Faced with the rapidly increasing
complexity of its electrical subsystems, Ford Motor Company called on
noted professor and consultant Dr. Armand Ash-Rafzadeh (“Dr. Ash”) to
develop an improved design process. The goal was to expand Ford’s design
awareness so they could manage the performance of systems as a whole —
not just the individual performance of subsystems. Ford’s prevailing
design program focused on subsystems, rather than total system and
connectivity between subsystems. “The old methods didn’t take the wire
harness into account. Design and testing were fragmented,” said Ash. The
individual systems were separately designed, simulated, prototyped, and
modified. This caused problems with simulation because there was no way
to account for the interconnections between the vehicle subsystems. Ash
faced this challenge by developing a new design process he called the
“Wire Harness Centric View” (WHCV).
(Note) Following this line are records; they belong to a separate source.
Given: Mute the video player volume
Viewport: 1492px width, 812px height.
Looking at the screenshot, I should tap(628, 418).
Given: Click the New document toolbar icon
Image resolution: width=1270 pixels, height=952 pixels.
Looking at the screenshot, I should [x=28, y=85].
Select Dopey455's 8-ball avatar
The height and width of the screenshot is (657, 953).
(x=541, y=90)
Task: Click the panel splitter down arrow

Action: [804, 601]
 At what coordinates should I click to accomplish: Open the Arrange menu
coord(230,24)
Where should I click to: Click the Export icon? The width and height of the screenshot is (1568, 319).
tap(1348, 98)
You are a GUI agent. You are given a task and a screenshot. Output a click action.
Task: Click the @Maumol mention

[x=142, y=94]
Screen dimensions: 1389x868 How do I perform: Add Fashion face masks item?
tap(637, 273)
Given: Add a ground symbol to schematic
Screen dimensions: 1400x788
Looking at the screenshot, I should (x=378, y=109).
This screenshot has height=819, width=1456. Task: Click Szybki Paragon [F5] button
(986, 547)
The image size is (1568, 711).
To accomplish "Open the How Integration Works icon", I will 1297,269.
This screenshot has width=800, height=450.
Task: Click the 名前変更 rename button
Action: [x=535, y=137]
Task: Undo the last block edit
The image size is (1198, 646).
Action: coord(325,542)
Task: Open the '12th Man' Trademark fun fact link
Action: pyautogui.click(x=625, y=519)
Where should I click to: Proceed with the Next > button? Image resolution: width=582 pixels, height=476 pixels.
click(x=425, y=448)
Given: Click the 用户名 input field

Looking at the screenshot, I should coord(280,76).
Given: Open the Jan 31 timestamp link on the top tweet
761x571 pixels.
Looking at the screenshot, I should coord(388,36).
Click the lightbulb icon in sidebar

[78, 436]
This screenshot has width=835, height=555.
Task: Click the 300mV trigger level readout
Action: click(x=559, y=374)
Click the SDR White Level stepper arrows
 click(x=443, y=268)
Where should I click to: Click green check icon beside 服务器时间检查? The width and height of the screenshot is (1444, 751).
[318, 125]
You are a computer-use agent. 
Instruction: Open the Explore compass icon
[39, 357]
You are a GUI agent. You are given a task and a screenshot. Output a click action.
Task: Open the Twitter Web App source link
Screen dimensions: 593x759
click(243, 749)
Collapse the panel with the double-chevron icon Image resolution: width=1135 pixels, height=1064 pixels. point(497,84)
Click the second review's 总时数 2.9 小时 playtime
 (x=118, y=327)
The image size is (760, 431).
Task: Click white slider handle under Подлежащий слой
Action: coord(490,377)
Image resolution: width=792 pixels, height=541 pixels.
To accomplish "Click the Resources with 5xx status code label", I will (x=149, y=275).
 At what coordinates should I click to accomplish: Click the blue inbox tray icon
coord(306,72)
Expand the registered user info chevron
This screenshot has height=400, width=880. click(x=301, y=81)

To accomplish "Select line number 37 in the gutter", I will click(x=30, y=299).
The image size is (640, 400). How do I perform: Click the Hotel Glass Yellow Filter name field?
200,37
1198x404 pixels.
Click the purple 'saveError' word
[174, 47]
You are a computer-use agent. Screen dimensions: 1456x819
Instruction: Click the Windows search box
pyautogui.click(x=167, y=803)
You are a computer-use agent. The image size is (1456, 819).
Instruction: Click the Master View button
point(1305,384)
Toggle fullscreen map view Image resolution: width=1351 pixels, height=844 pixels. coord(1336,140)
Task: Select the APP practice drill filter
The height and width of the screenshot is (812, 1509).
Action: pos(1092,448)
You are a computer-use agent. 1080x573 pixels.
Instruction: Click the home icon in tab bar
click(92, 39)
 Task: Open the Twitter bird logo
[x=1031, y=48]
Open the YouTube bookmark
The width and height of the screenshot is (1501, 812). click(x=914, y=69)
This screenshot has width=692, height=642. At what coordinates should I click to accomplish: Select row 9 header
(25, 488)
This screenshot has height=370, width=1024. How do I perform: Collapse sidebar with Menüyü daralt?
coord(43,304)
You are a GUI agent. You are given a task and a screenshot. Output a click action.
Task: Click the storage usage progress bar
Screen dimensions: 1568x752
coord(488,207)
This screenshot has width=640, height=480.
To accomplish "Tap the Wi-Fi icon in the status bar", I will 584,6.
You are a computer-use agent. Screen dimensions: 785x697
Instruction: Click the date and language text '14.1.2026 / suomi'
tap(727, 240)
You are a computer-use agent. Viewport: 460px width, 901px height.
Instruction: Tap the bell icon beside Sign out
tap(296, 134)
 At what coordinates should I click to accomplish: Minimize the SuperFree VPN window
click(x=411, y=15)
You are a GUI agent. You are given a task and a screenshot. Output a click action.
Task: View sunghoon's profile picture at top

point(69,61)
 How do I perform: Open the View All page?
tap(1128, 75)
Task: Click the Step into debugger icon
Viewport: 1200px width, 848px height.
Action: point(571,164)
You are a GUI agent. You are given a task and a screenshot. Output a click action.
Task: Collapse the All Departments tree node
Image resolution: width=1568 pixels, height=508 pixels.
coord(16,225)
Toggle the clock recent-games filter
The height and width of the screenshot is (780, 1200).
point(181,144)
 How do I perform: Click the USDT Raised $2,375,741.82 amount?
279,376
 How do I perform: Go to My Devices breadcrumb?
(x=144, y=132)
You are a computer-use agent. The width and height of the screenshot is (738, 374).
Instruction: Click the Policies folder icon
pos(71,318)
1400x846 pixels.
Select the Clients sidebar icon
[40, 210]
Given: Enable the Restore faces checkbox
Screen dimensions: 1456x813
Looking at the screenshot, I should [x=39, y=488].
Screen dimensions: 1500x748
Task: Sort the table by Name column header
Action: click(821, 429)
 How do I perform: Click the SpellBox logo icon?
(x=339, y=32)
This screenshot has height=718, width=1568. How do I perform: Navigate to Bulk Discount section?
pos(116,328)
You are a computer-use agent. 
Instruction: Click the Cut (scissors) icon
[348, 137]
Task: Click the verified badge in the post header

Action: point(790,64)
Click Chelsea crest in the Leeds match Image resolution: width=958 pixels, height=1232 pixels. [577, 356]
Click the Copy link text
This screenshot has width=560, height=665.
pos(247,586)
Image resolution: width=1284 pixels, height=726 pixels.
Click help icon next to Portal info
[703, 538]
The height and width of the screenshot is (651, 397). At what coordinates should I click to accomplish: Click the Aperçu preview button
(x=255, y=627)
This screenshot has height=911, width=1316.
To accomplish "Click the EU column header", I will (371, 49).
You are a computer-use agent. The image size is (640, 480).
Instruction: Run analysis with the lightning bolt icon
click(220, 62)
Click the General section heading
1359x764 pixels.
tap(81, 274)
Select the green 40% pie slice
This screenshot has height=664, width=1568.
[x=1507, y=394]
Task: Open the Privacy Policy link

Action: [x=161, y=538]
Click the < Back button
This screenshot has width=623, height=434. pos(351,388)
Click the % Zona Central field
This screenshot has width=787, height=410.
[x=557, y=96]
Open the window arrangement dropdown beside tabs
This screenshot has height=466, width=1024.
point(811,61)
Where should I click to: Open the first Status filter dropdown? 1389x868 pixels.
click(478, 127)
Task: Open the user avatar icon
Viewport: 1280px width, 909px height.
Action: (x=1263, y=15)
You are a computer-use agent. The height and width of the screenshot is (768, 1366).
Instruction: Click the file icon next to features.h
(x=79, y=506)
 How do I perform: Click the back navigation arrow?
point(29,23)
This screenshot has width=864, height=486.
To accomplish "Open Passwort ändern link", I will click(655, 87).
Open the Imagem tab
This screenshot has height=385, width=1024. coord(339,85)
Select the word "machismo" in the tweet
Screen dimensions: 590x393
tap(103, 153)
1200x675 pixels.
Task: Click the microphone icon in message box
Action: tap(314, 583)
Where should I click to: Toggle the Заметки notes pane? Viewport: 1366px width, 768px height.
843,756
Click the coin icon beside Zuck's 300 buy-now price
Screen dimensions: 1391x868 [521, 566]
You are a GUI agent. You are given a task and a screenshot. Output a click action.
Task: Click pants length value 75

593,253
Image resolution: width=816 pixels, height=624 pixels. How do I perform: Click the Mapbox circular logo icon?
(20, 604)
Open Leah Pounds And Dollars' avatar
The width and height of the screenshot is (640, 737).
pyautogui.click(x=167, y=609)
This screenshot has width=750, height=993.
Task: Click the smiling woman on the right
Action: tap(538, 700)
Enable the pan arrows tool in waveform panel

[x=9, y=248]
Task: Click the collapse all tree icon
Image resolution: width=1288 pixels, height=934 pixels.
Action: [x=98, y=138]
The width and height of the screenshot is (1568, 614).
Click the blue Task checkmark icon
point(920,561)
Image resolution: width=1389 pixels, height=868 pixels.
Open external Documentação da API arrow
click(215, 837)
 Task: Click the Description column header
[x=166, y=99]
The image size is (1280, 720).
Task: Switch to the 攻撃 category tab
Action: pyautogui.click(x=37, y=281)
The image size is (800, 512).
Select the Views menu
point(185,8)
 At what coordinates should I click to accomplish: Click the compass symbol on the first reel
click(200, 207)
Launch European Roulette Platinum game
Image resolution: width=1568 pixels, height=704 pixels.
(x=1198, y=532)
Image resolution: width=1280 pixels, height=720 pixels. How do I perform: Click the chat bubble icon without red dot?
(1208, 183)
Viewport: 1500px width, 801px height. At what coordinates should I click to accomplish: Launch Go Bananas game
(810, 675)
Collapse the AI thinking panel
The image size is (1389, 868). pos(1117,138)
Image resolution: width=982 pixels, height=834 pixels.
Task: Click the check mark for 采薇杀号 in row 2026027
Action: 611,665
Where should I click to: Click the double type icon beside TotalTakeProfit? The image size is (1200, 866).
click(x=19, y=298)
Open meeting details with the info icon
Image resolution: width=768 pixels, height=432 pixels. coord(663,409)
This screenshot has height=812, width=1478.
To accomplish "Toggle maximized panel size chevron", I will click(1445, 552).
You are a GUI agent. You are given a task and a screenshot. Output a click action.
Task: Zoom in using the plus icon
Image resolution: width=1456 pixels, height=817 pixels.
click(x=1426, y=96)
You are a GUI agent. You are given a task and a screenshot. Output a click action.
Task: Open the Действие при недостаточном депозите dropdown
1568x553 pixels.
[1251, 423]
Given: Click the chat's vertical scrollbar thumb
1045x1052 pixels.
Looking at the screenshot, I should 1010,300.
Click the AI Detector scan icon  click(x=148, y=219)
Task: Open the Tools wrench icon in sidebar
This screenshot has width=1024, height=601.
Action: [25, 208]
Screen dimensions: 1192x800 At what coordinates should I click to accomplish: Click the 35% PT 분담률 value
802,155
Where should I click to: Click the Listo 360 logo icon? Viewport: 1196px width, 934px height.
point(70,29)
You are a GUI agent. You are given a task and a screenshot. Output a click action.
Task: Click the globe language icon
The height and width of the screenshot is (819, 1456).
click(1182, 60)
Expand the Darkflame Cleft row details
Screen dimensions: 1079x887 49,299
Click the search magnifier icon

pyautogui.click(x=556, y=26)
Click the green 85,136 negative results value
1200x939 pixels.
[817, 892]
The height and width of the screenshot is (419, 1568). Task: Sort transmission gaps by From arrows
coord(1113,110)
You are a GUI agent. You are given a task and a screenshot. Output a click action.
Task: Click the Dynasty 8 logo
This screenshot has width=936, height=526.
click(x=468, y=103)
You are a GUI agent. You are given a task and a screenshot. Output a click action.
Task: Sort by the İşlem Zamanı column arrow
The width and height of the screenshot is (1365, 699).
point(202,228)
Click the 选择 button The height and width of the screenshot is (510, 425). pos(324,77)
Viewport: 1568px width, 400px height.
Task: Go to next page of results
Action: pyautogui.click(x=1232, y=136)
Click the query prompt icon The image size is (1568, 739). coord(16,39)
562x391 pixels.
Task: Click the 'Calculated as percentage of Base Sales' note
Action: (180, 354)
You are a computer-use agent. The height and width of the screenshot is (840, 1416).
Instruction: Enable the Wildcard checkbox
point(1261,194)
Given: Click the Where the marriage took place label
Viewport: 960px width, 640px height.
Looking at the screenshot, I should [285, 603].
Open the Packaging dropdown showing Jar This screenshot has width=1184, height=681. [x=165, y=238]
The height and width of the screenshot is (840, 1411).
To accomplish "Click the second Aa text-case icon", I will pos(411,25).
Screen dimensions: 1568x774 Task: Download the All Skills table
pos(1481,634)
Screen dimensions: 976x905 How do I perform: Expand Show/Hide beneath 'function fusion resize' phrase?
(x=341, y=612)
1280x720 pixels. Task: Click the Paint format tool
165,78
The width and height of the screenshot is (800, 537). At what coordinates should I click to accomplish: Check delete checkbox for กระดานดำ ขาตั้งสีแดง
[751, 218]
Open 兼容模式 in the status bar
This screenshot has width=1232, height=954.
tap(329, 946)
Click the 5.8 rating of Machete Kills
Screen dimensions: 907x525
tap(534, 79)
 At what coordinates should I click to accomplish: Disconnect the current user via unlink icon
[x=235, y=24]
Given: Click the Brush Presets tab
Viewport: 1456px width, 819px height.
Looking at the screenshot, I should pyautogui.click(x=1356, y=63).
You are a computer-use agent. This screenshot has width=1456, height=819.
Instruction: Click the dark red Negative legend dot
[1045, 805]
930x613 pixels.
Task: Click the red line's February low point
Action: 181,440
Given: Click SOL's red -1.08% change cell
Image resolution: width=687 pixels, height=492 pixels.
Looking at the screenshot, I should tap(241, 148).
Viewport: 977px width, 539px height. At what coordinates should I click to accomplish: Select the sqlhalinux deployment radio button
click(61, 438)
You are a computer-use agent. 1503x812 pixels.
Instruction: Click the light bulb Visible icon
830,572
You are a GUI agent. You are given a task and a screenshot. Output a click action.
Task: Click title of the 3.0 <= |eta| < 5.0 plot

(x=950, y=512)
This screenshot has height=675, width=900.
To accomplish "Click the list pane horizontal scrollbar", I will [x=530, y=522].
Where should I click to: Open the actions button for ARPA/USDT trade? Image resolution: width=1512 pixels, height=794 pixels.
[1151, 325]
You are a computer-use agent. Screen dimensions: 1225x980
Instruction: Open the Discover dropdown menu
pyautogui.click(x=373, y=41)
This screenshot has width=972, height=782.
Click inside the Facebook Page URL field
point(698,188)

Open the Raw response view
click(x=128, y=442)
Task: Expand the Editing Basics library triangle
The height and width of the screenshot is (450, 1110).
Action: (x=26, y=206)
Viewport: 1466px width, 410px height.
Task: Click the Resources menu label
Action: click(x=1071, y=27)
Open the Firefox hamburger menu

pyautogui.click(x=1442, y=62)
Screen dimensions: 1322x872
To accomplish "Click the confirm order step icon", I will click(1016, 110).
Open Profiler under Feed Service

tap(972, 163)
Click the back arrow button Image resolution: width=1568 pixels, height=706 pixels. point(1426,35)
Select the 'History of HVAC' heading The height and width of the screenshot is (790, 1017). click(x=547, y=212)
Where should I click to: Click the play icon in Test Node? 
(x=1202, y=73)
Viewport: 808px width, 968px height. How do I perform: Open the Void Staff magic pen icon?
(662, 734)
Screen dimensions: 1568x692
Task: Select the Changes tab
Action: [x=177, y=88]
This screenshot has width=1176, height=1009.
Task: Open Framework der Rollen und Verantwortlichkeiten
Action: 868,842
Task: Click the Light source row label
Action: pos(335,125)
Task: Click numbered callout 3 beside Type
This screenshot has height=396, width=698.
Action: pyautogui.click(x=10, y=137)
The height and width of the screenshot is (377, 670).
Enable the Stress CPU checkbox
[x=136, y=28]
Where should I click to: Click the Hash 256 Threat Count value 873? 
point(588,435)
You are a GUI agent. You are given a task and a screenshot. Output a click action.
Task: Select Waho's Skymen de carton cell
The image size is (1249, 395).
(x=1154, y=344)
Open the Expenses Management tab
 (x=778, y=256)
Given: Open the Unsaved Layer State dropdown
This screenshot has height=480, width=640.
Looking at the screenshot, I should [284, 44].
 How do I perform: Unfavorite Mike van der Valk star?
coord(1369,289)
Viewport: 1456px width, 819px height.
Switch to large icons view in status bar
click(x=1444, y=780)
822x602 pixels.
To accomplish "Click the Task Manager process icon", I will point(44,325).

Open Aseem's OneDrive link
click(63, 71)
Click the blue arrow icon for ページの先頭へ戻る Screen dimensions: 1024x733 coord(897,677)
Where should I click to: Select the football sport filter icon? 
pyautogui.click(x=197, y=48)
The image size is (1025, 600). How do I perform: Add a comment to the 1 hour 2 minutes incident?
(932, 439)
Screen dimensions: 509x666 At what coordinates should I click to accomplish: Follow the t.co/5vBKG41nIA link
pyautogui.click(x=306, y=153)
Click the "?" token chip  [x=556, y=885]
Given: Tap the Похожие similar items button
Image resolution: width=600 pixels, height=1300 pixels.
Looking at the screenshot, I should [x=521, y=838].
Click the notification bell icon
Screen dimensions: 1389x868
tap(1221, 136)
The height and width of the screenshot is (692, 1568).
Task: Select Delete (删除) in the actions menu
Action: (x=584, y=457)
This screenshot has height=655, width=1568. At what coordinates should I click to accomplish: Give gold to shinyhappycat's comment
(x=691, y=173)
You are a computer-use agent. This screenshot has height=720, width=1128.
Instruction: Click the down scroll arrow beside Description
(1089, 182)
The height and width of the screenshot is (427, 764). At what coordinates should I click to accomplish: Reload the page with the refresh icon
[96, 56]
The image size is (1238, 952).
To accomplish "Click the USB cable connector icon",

This new methodology isolates each
wire harness rather than each subsystem. Thus, the design perspective
becomes essentially that of a wire harness connected to all of its
components. To simulate the complex interactions of these linked
systems, Dr. Ash turned to Analogy’s Saber Designer.
“We put the system together and were very
successful,” said Ash. “I believe that this is the first automotive
design effort that models the total vehicle system by using mostly
generic device models from the Analogy library.” Using WHCV helped
identify the crucial circuit modifications needed, and it did so very
early in the design cycle.
Ash’s consulting firm, Mechatronics, Inc.,
placed eight Saber-trained employees as subcontractors to Ford. Using
the lessons learned from the WHCV program, Ash began specifying the
device models needed for a Total Vehicle Analysis. The first step was to
apply Ash’s newly- created Vehicle Element Identification Process (VEIP).
VEIP was used to develop a list of “commodities” – components in the
vehicle that were to be simulated — and a complete specification of the
simulation model. In addition to generating the requirements for
Analogy’s MAST® modeling, VEIP also simplified data management and the
creation of schematic symbols.
Ash began by using Saber and his new
process to analyze a complete steering system. The process used vehicle
sensor data, the digital signal processing capabilities of MATLAB®, and
the system and mechatronic simulation capabilities of Saber and MAST.
The objective was to identify the source of noise that occurred at low
speeds and disrupted the steering-fluid flow rate. Results from the
Saber simulation allowed designers to modify the control circuit to
maintain the proper fluid levels. On subsequent projects, Ash and his
team made full use of Saber’s capabilities. “We used everything [in
Saber] that there was,” said Ash. “Monte Carlo was most helpful. We
evaluated the negative performance impacts that came from the
interaction of component tolerances. We also quantified the contribution
of each component or component cluster.” Ash also used Monte Carlo
analysis to study how component combinations can affect subsystem
performance. “We can measure performance levels and buy the appropriate
quality of components needed by that particular subsystem.” “My ultimate
goal is to get as many companies involved in the VEIP process as
possible,” said Ash. “We’d like to provide this solution to other
companies in the industry. Ford is fanatical about this. They realize
that this is a very important strategic tool for automotive design. It
doesn’t only perform systems analysis; it changes the whole design
culture. It gets you involved in data management, data structures, and
many other processes. The automotive industry knows the importance of
this, but few companies have made the necessary commitment to change. It
hasn’t yet been integrated into their engineering cultures.” Based on
his successes at Ford, Ash obtained Saber as a teaching tool for his
classes at the University of Detroit. He identified promising graduate
students and brought them into his projects.
S A B E R S U C C E S S E S
“Using Saber helps my students become
really ingenious. It brings out the ‘real’ engineer in them and lets
them apply their skills with greater creativity and effectiveness. Those
who become proficient with Saber really gain a higher-level
understanding of the systems they work with.” |